**TASK INSTRUCTIONS**
Set down exactly the stretch of lines below that opens at the line containing "About Us (363, 2255)" and continues through the last line of the entries, and nothing else.

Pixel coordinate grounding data
* * *
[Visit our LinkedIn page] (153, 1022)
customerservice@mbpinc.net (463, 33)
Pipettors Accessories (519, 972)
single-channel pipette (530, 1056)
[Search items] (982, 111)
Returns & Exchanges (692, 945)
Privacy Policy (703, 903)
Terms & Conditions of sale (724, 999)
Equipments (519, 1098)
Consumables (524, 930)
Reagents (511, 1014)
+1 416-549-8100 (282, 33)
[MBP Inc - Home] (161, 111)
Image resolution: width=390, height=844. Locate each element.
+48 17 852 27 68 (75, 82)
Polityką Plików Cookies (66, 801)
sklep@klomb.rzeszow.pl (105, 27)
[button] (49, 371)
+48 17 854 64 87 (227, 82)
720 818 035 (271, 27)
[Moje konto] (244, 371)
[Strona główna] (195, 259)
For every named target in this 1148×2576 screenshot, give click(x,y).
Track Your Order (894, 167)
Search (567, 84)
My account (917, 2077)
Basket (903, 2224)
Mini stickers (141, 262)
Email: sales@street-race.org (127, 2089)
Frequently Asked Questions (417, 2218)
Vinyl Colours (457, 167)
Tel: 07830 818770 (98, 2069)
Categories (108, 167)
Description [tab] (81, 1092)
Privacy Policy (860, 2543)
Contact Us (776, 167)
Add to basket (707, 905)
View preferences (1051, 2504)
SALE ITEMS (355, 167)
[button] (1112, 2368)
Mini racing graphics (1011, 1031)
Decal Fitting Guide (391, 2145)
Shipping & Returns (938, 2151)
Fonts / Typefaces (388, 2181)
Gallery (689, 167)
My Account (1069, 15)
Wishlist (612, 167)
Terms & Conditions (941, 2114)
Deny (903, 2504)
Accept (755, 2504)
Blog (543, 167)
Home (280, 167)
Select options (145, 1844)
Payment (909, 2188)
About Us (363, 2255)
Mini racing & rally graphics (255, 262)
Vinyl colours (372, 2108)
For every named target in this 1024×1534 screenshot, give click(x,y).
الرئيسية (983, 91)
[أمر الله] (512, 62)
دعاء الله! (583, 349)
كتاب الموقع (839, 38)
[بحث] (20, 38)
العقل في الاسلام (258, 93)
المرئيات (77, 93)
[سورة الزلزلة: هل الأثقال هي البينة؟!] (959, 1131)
* * *
**ANSWER TO THE PROBLEM**
About Us (363, 2255)
Mini racing & rally graphics (255, 262)
Vinyl colours (372, 2108)
For every named target in this 1024×1534 screenshot, give click(x,y).
الرئيسية (983, 91)
[أمر الله] (512, 62)
دعاء الله! (583, 349)
كتاب الموقع (839, 38)
[بحث] (20, 38)
العقل في الاسلام (258, 93)
المرئيات (77, 93)
[سورة الزلزلة: هل الأثقال هي البينة؟!] (959, 1131)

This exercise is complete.